Evaluate clinical characteristics, rate of side effects and efficacy (seizure reduction) of the Ketogenic Diet in Trisomy 21 patients with refractory epilepsy.

Trisomy 21 (T21) is a condition with numerous comorbidities. Epilepsy affects 1-13% of this population, with Infantile Spasms (IS) being common¹. Ketogenic diet (KD) is a non-drug option that has been frequently used to treat drug-resistant seizures and it has been found successful in treating IS². Given the renewed interest KD as an anti-seizure therapy, we reviewed a cohort of patients with T21 and epilepsy followed at our center who had been maintained on KD.

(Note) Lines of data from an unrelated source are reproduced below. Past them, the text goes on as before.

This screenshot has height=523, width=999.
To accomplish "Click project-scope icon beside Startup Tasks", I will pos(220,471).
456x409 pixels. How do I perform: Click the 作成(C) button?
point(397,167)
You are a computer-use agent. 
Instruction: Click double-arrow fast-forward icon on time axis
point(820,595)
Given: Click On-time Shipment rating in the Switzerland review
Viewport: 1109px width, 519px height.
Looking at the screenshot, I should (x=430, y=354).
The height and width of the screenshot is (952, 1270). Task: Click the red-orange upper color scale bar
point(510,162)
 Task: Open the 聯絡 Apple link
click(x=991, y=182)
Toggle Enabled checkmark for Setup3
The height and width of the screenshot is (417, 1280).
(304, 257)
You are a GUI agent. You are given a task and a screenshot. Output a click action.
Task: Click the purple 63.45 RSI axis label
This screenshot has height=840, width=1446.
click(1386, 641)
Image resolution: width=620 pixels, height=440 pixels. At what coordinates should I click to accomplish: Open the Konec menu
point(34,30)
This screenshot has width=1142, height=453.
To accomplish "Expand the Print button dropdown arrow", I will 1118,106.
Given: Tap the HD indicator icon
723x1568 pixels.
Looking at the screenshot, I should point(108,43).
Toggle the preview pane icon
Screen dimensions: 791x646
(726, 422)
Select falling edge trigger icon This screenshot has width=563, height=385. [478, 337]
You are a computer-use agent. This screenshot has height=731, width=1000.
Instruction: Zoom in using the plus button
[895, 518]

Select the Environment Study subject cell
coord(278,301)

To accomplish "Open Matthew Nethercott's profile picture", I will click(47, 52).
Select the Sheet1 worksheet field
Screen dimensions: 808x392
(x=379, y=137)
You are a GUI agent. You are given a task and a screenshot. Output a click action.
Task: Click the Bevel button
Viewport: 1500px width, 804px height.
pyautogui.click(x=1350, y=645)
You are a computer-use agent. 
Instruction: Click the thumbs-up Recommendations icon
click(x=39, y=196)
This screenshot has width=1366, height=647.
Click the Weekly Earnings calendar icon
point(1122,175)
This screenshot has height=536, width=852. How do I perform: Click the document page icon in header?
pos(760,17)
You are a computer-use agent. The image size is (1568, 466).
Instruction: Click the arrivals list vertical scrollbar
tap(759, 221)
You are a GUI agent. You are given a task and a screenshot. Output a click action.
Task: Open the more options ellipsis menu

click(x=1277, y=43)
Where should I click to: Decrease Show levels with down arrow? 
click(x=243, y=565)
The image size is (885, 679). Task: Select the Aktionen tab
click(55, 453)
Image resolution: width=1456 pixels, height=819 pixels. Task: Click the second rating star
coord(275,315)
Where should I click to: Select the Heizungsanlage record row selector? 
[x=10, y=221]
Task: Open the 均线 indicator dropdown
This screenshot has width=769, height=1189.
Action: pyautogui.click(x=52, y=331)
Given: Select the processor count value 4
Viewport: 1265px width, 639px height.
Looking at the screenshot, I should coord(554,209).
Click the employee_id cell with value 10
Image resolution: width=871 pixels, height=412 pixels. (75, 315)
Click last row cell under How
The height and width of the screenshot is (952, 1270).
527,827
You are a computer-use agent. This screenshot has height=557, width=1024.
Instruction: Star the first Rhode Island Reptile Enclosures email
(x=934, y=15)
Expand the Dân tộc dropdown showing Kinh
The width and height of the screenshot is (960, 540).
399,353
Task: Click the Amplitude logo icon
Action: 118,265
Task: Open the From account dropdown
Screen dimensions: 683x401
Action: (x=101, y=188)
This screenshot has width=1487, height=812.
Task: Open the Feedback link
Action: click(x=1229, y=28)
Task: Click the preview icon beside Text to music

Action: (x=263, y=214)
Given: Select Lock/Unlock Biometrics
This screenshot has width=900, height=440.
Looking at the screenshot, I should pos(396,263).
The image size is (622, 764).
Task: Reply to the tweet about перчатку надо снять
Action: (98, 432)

Retrospective review of a cohort of T21 patients with refractory epilepsy on KD. Clinical characteristics, including type of epilepsy, age of onset, number of anti-epileptic drugs (AEDs) at onset and after starting KD, duration on KD and ratio of KD, parental report of reduction in seizures and complications related to KD were included.

Seven patients were included in the review (87% male). Age ranged from 2-13 years (average age [months]: 79 months, SD: 50.7). Seizures started on average at 11.2 months (SD 16.4 months) and 85.7% of patients initially had hypsarrhythmia and clinical spasms. At initiation of KD patients were on 2-4 AEDs and on average 24.4 months old (age ranging 11-86 months, SD 27 months). At 6 month follow up, 57% of patients were on AEDs; 71.43% achieved seizure freedom. On average, patients remained on KD for 20.8 months and most common side effect was mild hyperlipidemia (71.4%). A small amount of patients reported some GI intolerance and acidosis (28.5%). No patients had weight loss, renal stones or strokes.